The VanHelsing ransomware-as-a-service (RaaS) operation has publicly released the source code for its Windows encryptor builder, affiliate panel, and data leak site after a former developer attempted to sell the tools on a dark web forum.
The leak was triggered early this morning after a user known as ‘th30c0der’ posted on the RAMP cybercrime forum offering the VanHelsing source code, including Tor site keys, web panel, chat system, file server, and blog database, for $10,000. According to the post, the package included builders for both Windows and Linux ransomware variants.
VanHelsing, which launched in March 2025, has since claimed at least eight victims, as reported by Ransomware.live. The group has promoted its ability to target a wide range of systems, including Windows, Linux, BSD, ARM, and ESXi environments.
Shortly after the attempted sale, the VanHelsing operators responded by releasing the source code themselves. “Today we are announcing that we are publishing the old source codes and will soon come back with the new and improved version of the locker (VanHelsing 2.0),” they posted on RAMP, accusing th30c0der of being a former developer trying to scam buyers.

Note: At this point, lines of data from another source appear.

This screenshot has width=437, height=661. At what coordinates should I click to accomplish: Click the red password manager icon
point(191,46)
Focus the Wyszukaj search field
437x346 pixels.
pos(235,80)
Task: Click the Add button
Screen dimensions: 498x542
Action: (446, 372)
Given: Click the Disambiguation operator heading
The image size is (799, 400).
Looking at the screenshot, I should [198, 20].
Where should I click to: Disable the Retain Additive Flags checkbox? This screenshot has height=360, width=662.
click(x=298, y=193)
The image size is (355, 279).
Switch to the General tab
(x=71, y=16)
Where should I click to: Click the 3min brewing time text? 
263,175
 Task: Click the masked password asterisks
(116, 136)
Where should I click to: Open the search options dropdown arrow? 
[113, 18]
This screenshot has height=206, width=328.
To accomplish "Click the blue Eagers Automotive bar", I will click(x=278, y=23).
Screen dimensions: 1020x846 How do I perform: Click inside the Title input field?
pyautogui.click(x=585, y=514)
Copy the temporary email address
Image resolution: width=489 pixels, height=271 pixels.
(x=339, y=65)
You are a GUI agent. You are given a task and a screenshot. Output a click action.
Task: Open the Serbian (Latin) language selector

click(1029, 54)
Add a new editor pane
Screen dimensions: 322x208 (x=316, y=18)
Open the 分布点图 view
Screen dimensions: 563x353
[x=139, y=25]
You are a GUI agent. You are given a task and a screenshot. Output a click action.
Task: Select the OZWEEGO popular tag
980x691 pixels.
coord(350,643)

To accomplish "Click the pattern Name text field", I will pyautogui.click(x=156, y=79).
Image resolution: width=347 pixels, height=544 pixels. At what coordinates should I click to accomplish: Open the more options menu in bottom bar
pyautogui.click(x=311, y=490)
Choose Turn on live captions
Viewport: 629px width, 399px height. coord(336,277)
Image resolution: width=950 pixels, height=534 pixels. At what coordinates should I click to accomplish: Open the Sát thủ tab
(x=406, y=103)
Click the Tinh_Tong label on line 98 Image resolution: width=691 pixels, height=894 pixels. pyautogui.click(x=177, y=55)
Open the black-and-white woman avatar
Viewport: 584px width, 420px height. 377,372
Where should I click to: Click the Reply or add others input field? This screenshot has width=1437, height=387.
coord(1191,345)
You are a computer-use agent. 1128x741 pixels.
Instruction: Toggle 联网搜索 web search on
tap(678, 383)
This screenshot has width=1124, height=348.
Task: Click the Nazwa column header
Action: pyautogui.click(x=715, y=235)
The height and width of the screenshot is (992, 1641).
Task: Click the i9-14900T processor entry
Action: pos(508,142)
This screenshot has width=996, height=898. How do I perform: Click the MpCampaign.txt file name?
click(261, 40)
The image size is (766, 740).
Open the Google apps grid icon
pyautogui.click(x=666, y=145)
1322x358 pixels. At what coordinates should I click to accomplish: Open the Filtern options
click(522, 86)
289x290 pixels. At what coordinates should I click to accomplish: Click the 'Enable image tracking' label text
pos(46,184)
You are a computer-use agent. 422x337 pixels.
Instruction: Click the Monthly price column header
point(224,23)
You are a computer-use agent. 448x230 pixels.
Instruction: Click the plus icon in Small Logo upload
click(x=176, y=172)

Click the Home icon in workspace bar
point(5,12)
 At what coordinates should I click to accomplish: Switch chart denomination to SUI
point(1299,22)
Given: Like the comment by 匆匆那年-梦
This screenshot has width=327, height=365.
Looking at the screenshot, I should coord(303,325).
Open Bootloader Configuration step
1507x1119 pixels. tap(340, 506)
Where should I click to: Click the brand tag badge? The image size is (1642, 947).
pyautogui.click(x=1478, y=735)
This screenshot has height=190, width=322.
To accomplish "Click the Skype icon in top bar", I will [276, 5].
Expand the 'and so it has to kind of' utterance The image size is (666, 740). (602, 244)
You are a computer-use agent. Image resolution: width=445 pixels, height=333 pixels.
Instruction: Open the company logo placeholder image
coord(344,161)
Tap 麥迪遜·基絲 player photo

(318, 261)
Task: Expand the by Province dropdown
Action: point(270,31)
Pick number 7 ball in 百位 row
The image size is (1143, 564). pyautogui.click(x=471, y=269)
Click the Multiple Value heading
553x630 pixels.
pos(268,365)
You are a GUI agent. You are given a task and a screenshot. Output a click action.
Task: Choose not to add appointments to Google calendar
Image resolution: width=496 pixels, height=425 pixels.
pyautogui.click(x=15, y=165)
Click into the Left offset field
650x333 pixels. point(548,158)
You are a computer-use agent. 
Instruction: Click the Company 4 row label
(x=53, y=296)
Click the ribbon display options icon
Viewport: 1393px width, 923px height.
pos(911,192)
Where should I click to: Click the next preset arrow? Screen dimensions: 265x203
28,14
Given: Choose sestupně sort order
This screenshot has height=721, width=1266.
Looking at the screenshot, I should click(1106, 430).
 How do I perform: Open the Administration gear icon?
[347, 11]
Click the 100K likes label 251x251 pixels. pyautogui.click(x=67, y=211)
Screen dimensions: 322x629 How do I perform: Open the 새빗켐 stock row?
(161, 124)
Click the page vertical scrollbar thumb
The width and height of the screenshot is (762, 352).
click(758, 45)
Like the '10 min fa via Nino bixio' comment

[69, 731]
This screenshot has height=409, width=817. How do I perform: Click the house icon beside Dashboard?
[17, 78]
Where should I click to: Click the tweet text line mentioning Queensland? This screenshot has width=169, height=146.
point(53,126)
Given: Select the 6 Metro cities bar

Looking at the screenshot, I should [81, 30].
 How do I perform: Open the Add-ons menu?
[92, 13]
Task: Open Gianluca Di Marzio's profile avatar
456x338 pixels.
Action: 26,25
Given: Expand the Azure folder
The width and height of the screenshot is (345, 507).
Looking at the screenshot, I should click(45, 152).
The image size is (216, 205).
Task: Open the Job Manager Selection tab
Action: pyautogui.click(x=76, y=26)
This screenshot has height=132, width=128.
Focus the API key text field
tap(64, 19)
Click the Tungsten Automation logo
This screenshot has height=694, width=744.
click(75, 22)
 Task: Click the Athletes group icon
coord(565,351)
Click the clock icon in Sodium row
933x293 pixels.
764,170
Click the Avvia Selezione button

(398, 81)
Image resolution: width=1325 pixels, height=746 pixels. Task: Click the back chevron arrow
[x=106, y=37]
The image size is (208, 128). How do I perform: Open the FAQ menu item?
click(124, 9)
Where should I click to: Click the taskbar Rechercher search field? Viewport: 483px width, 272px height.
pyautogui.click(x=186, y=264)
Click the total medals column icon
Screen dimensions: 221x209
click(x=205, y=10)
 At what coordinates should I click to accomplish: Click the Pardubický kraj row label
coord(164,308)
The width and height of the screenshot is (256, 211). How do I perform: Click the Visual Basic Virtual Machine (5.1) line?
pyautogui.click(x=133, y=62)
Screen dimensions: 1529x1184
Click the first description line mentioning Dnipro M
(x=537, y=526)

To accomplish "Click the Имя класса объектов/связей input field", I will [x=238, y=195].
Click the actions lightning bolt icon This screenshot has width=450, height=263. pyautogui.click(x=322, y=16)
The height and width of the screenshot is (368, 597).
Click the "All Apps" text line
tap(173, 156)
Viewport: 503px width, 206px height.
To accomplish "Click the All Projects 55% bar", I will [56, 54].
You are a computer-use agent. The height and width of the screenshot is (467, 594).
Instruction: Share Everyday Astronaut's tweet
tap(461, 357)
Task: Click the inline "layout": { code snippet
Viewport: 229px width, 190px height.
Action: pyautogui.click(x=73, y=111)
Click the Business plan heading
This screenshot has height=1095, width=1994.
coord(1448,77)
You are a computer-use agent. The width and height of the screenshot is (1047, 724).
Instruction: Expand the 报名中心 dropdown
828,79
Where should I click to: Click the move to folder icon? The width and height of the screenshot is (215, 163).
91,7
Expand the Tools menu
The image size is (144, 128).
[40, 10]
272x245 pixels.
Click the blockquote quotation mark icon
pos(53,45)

Cybersecurity researcher Emanuele De Lucia was the first to report the incident. BleepingComputer later confirmed that the leaked archive includes legitimate source code for the Windows encryptor builder, the affiliate management panel, and the Tor-hosted data leak site. Notably, the Linux builder and associated databases appear to be missing from the release.
The leaked Windows builder code is disorganized, with Visual Studio project files placed in the ‘Release’ folder, which is typically reserved for compiled binaries, making it more difficult to use without modification. However, the release does include the source code for the affiliate panel, which connects to the builder through an API, meaning cybercriminals could repurpose the system with some technical effort.
In addition to the encryptor, the leak includes a decryptor, loader, and early-stage code for a master boot record (MBR) locker designed to overwrite the MBR with a custom bootloader that displays a ransom message.